━━ 抜粋
5月の復帰第1戦(※)は、同じイングランドの中堅選手に5回TKO勝ち。実力差があり過ぎて試合にならない状況ではあったものの、キャンベルの仕上がりはまずまず良好で、リナレスの肋骨を折った左ボディも健在。危なげのない内容でラウンドをまとめ切り、本人も周囲も一安心。
※メインはポール・バトラー(英)とエマニュエル・ロドリゲス(プエルトリコ)のIBFバンタム級王座決定戦
さらに7月、陣営は体制の一新を発表。メンディ第1戦からの捲土重来を託し、以来コーナーを任せてきたホルヘ・ルビオ(キューバの代表チームを率いたトップレベルのコーチ)を更迭し、なんとシェーン・マクギガンを新たなチーフとして招聘。80年代のアイルランドを代表するヒーロー、バリー・マクギガンを父に持ち、自身もアマチュアで活躍したが、怪我を理由にプロでの成功を諦め指導者となった。
カール・フランプトンを親子で発掘し、トップ・スターにまで育て上げた実績を買われての登板だが、心血を注いで支えてきたフランプトンに去られた(昨年夏にマクギガン親子との関係を清算しフランク・ウォーレンと契約/ジェイミー・ムーアが新ヘッドに就任)シェーンにとっても、キャンベル陣営のプロポーザルは大歓迎だったに違いない。
━━━━
━━ 表示情報
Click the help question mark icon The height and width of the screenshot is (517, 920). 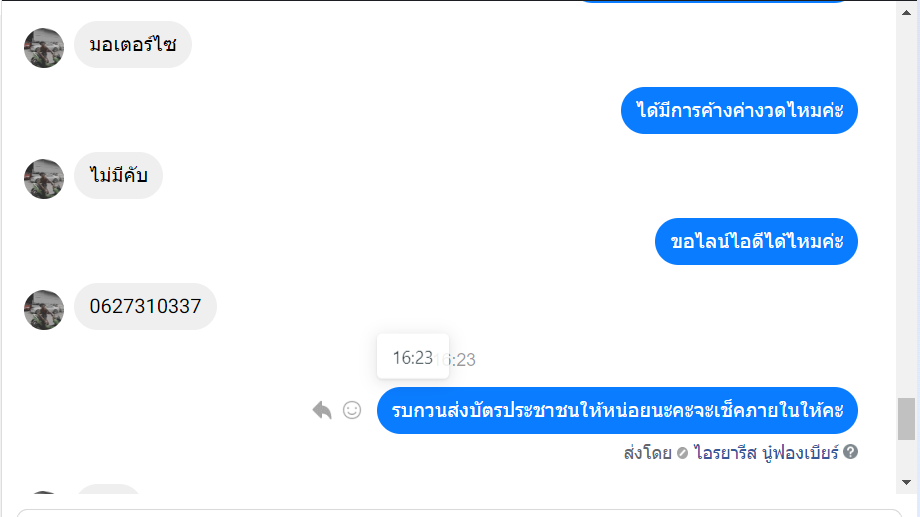tap(851, 452)
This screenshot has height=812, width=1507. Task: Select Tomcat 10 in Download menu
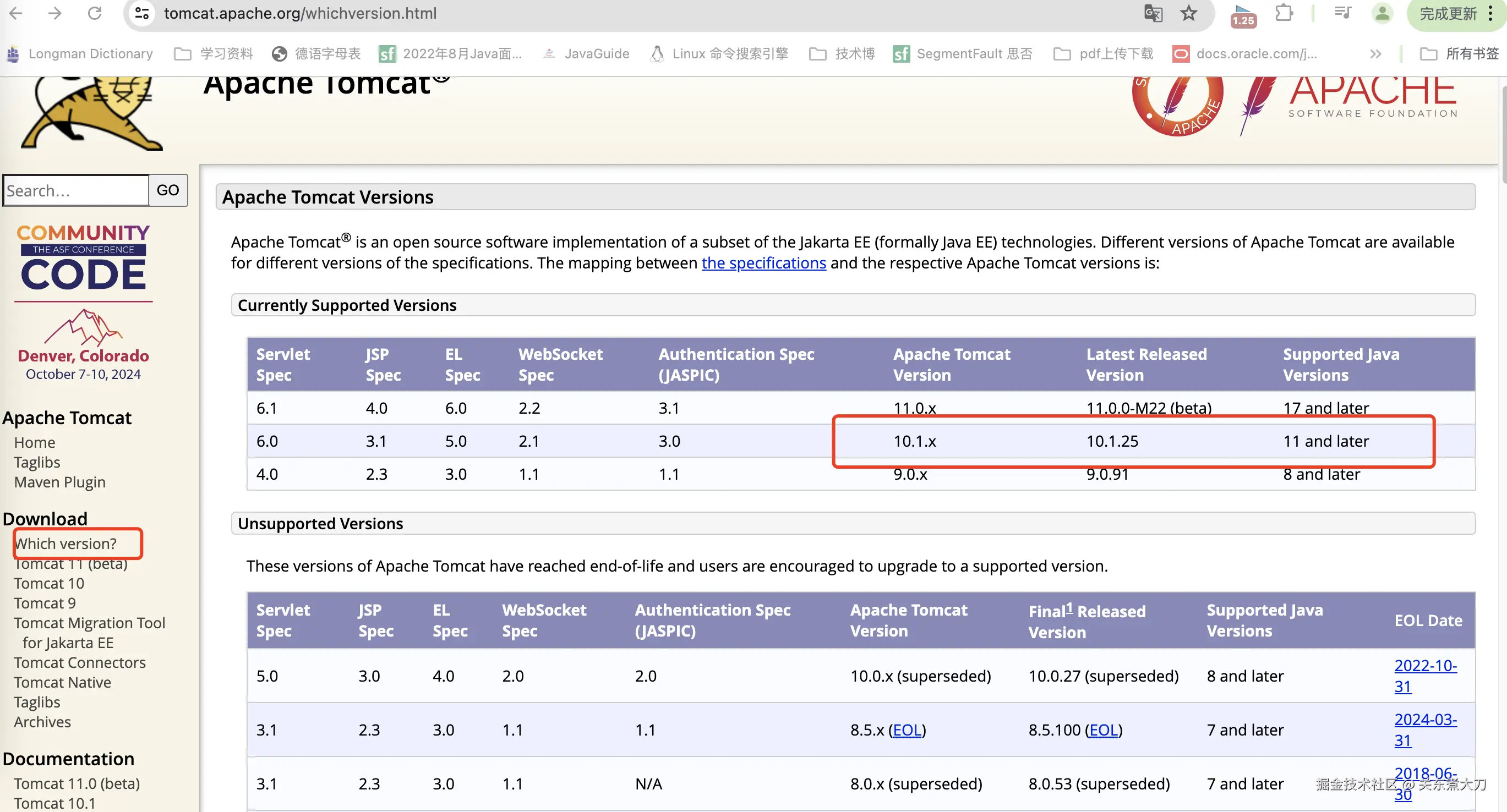(49, 583)
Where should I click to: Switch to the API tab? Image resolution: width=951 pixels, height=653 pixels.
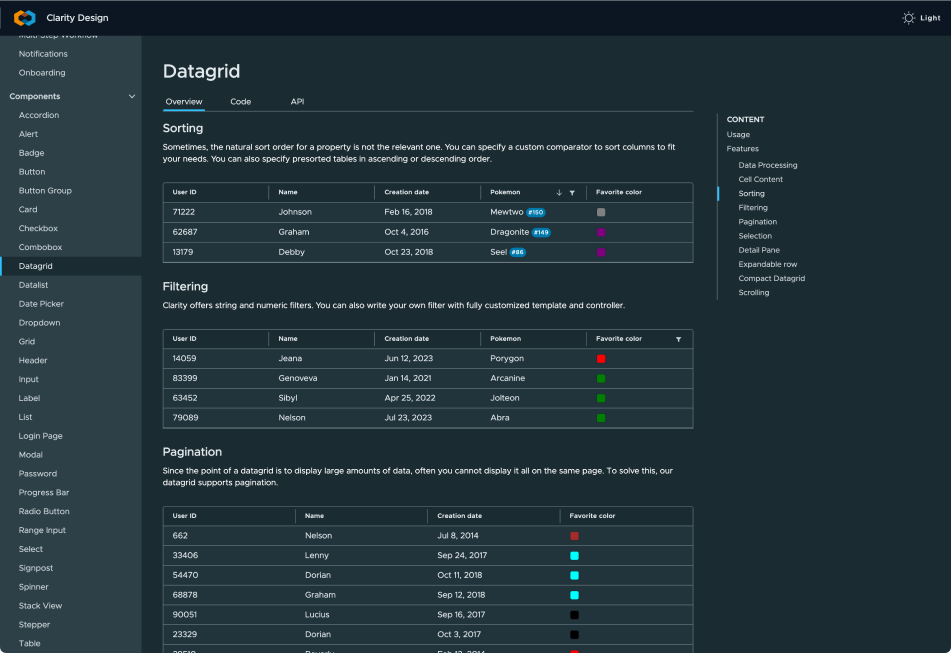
━━━━
- **記述問題 A**
抜粋から、「カール・フランプトンを親子で」を含む語句で始まり「ルは大歓迎だったに違いない。」で終わる部分を、一字も変えずに書き写してください。
- **記述問題 B**
次の(i)〜(iii)が抜粋の内容と合っているか、それぞれ「はい」か「いいえ」で答え、判断の決め手となる抜粋中の語句をそのまま引用してください。(i) 5月の復帰第1戦で、キャンベルは5回TKOで勝った。(ii) ホルヘ・ルビオはアイルランドの代表チームを率いたコーチである。(iii) シェーン・マクギガンはプロで成功を収めたあとに指導者となった。
- **記述問題 C**
キャンベル陣営の動きを伝える抜粋を、最後の文に続けて書き継いでください。
資料は抜粋とは別の出典から取ったものです。

- **演習結果 A**
カール・フランプトンを親子で発掘し、トップ・スターにまで育て上げた実績を買われての登板だが、心血を注いで支えてきたフランプトンに去られた(昨年夏にマクギガン親子との関係を清算しフランク・ウォーレンと契約/ジェイミー・ムーアが新ヘッドに就任)シェーンにとっても、キャンベル陣営のプロポーザルは大歓迎だったに違いない。

- **演習結果 B**
(i) はい。「5回TKO勝ち」
(ii) いいえ。「キューバの代表チームを率いたトップレベルのコーチ」
(iii) いいえ。「怪我を理由にプロでの成功を諦め指導者となった」

- **演習結果 C**
「(シェーンとのトレーニングに)とても満足している。彼(メンディ)に負けて以来、リマッチは常に念頭にあったし、雪辱への自信も同様だ。この3年間で私も様々な経験を積み、多くを学んで成長した。その手応えを、シェーンがより明確なものにしてくれたと実感している。」
「(マイキーへの挑戦について問われ)非常に良い準備が出来ている。ただし今は、土曜の試合に勝つことしか考えていない。リベンジを果たした後のことについて、具体的に話せることはまだ何もない。マイキー・ガルシアが今後どうするのか。135ポンドで戦い続けるのか、140ないしは147に上げるのか。」
「ベルトを持っているマイキーの動向次第にはなるけれど、ホルヘ・リナレスとの再戦も視野に入れている。いずれにしても、土曜の晩に勝たなければ何も始まらない。目の前の試合に集中しないと・・・。」
ウェルター級まで一気に上げて、クラス最強の呼び声も高いキース・サーマン(米/WBA王者)へのアタックに言及するマイキー。メキシカンとメキシコ系アメリカ人のスターを何よりも大切にするWBCが、態度を留保したまま越年も辞さない(?)マイキーからベルトをはく奪する可能性(名誉王者への横滑りも含めて)は、ゼロではないにしても相当に低い。対戦交渉が難航するのは火を見るよりも明らかで、ベルトがマイキーの手にある間は、指名挑戦権など無きに等しいことを、キャンベルもよくわかっている。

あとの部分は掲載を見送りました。